育毛剤HOME>5αリダクターゼ
5αリダクターゼは、人体に存在する酵素の1種です。エージーエー(AGA)の原因物質でもあります。
5αリダクターゼがAGAを引き起こすのは、男性ホルモンの1種であるテストステロンと結び付き、ジヒドロテストロン(DHT)という男性ホルモンへと変化させることによります。DHTは皮脂腺を刺激して過剰に皮脂を分泌させたり、毛根が行っている毛髪の生成を阻害する働きがあるため、AGAへとつながります。
AGAの治療に使用される育毛剤は、5αリダクターゼの働きを抑制し、DHTの生成を防ぐ働きがあります。5αリダクターゼにはⅠ型とⅡ型の2種類があり、5αリダクターゼを抑制する成分には、Ⅱ型5αリダクターゼのみを抑制するものと、Ⅰ型・Ⅱ型両方の5αリダクターゼを抑制するものがあります。Ⅰ型5αリダクターゼは皮脂腺に多く存在し、Ⅱ型5αリダクターゼは毛乳頭に存在しています。

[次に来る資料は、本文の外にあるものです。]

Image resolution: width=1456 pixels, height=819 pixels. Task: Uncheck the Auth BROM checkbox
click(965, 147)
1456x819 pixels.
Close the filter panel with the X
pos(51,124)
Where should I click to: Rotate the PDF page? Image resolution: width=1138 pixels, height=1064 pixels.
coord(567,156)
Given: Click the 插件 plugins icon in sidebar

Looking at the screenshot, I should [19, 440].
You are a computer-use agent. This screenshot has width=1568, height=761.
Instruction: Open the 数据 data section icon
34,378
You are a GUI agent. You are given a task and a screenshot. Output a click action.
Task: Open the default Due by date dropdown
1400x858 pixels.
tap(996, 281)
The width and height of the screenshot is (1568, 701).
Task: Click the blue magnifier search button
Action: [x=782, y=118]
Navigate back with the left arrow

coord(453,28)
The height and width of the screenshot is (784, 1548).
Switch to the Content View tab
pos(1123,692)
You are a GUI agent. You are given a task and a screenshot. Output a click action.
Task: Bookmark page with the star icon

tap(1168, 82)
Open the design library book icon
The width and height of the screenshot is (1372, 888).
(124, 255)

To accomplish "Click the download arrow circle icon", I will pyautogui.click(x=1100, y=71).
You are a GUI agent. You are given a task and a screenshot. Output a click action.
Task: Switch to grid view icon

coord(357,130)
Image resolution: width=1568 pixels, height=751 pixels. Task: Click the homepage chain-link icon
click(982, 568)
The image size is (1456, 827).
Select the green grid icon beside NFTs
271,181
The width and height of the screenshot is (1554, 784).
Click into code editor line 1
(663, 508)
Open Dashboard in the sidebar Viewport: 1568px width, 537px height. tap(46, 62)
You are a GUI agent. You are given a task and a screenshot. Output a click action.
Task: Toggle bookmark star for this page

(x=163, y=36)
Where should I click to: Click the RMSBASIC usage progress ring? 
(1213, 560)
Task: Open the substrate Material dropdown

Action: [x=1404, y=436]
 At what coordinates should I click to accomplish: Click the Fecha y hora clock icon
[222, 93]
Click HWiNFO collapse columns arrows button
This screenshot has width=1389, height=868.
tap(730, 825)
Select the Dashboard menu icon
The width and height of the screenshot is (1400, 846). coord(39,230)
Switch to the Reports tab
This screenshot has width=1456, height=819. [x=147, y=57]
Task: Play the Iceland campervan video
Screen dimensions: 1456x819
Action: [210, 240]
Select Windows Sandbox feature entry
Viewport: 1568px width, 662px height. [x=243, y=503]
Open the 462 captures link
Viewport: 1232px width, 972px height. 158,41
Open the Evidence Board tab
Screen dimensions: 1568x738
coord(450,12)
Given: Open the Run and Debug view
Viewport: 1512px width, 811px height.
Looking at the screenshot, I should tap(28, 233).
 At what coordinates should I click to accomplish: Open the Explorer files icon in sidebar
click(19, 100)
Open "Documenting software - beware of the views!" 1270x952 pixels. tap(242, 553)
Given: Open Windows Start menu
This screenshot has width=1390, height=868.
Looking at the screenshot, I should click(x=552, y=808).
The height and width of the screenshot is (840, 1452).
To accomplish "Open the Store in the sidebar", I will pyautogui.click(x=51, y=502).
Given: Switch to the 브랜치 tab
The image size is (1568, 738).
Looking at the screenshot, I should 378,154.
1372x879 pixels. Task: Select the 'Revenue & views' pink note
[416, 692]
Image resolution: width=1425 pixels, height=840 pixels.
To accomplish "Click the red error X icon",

しかし、Ⅱ型5αリダクターゼのみを抑制しても、AGAには効果的です。AGAを発症する人は、Ⅱ型5αリダクターゼが欠損している場合があります。そして、DHTを発生させる5αリダクターゼの割合は、Ⅱ型は60%~70%を占めているのに対し、Ⅰ型が占める割合は30%~40%にとどまっています。Ⅰ型・Ⅱ型の両方の5αリダクターゼを抑制するほうがAGAの治療には効果的ですが、Ⅱ型の5αリダクターゼを抑制するだけでも十分に効果があるのは、DHTの発生には特にⅡ型が関わっているためです。Ⅱ型5αリダクターゼのみを抑制する成分はフィナステリド、Ⅰ型5αリダクターゼを抑制する成分はデュタステライドです。